## Instructions for the task
Format the items below as a numbered list, leaving out any blank lines.

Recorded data
......

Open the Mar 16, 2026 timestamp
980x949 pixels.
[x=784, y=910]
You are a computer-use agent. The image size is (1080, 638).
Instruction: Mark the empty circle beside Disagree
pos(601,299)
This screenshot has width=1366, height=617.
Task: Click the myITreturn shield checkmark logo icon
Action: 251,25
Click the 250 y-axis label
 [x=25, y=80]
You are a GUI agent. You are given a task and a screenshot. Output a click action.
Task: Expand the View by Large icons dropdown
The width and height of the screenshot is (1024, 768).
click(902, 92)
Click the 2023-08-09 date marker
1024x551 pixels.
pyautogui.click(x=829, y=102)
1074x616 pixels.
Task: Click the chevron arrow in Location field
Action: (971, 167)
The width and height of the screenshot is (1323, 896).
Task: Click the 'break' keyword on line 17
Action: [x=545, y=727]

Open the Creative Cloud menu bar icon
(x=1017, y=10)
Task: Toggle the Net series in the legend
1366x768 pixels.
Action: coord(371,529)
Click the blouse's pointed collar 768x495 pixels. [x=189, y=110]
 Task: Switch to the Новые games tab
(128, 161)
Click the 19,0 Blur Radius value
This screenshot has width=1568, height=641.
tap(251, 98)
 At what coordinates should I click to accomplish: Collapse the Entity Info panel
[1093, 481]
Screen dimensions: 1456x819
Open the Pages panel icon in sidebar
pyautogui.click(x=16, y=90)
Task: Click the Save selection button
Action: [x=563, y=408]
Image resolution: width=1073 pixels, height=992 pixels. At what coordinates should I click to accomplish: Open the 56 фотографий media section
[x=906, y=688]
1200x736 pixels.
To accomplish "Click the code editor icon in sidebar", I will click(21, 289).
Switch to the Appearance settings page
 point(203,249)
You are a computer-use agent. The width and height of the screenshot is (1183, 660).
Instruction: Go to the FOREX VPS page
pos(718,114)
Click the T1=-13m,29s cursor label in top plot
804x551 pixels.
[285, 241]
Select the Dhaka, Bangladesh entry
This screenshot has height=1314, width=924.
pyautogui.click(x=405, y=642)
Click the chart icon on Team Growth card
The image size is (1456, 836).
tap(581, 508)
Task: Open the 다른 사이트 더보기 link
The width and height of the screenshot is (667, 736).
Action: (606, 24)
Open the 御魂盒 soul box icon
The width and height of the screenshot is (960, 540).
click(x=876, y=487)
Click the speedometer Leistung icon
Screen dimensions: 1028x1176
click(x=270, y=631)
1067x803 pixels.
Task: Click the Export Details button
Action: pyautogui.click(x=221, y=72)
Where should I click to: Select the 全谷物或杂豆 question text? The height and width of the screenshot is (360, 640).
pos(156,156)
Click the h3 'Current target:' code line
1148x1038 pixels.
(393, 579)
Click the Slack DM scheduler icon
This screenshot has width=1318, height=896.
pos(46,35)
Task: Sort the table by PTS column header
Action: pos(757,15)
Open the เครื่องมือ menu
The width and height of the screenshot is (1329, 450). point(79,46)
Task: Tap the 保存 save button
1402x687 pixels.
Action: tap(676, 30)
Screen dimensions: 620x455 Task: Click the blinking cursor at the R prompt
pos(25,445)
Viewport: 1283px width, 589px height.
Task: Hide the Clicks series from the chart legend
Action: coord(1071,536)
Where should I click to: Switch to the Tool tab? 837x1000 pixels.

......

## Task output
1. Open the Mar 16, 2026 timestamp
2. 980x949 pixels.
3. [x=784, y=910]
4. You are a computer-use agent. The image size is (1080, 638).
5. Instruction: Mark the empty circle beside Disagree
6. pos(601,299)
7. This screenshot has width=1366, height=617.
8. Task: Click the myITreturn shield checkmark logo icon
9. Action: 251,25
10. Click the 250 y-axis label
11.  [x=25, y=80]
12. You are a GUI agent. You are given a task and a screenshot. Output a click action.
13. Task: Expand the View by Large icons dropdown
14. The width and height of the screenshot is (1024, 768).
15. click(902, 92)
16. Click the 2023-08-09 date marker
17. 1024x551 pixels.
18. pyautogui.click(x=829, y=102)
19. 1074x616 pixels.
20. Task: Click the chevron arrow in Location field
21. Action: (971, 167)
22. The width and height of the screenshot is (1323, 896).
23. Task: Click the 'break' keyword on line 17
24. Action: [x=545, y=727]
25. Open the Creative Cloud menu bar icon
26. (x=1017, y=10)
27. Task: Toggle the Net series in the legend
28. 1366x768 pixels.
29. Action: coord(371,529)
30. Click the blouse's pointed collar 768x495 pixels. [x=189, y=110]
31.  Task: Switch to the Новые games tab
32. (128, 161)
33. Click the 19,0 Blur Radius value
34. This screenshot has width=1568, height=641.
35. tap(251, 98)
36.  At what coordinates should I click to accomplish: Collapse the Entity Info panel
37. [1093, 481]
38. Screen dimensions: 1456x819
39. Open the Pages panel icon in sidebar
40. pyautogui.click(x=16, y=90)
41. Task: Click the Save selection button
42. Action: [x=563, y=408]
43. Image resolution: width=1073 pixels, height=992 pixels. At what coordinates should I click to accomplish: Open the 56 фотографий media section
44. [x=906, y=688]
45. 1200x736 pixels.
46. To accomplish "Click the code editor icon in sidebar", I will click(21, 289).
47. Switch to the Appearance settings page
48.  point(203,249)
49. You are a computer-use agent. The width and height of the screenshot is (1183, 660).
50. Instruction: Go to the FOREX VPS page
51. pos(718,114)
52. Click the T1=-13m,29s cursor label in top plot
53. 804x551 pixels.
54. [285, 241]
55. Select the Dhaka, Bangladesh entry
56. This screenshot has height=1314, width=924.
57. pyautogui.click(x=405, y=642)
58. Click the chart icon on Team Growth card
59. The image size is (1456, 836).
60. tap(581, 508)
61. Task: Open the 다른 사이트 더보기 link
62. The width and height of the screenshot is (667, 736).
63. Action: (606, 24)
64. Open the 御魂盒 soul box icon
65. The width and height of the screenshot is (960, 540).
66. click(x=876, y=487)
67. Click the speedometer Leistung icon
68. Screen dimensions: 1028x1176
69. click(x=270, y=631)
70. 1067x803 pixels.
71. Task: Click the Export Details button
72. Action: pyautogui.click(x=221, y=72)
73. Where should I click to: Select the 全谷物或杂豆 question text? The height and width of the screenshot is (360, 640).
74. pos(156,156)
75. Click the h3 'Current target:' code line
76. 1148x1038 pixels.
77. (393, 579)
78. Click the Slack DM scheduler icon
79. This screenshot has width=1318, height=896.
80. pos(46,35)
81. Task: Sort the table by PTS column header
82. Action: pos(757,15)
83. Open the เครื่องมือ menu
84. The width and height of the screenshot is (1329, 450). point(79,46)
85. Task: Tap the 保存 save button
86. 1402x687 pixels.
87. Action: tap(676, 30)
88. Screen dimensions: 620x455 Task: Click the blinking cursor at the R prompt
89. pos(25,445)
90. Viewport: 1283px width, 589px height.
91. Task: Hide the Clicks series from the chart legend
92. Action: coord(1071,536)
93. Where should I click to: Switch to the Tool tab? 837x1000 pixels.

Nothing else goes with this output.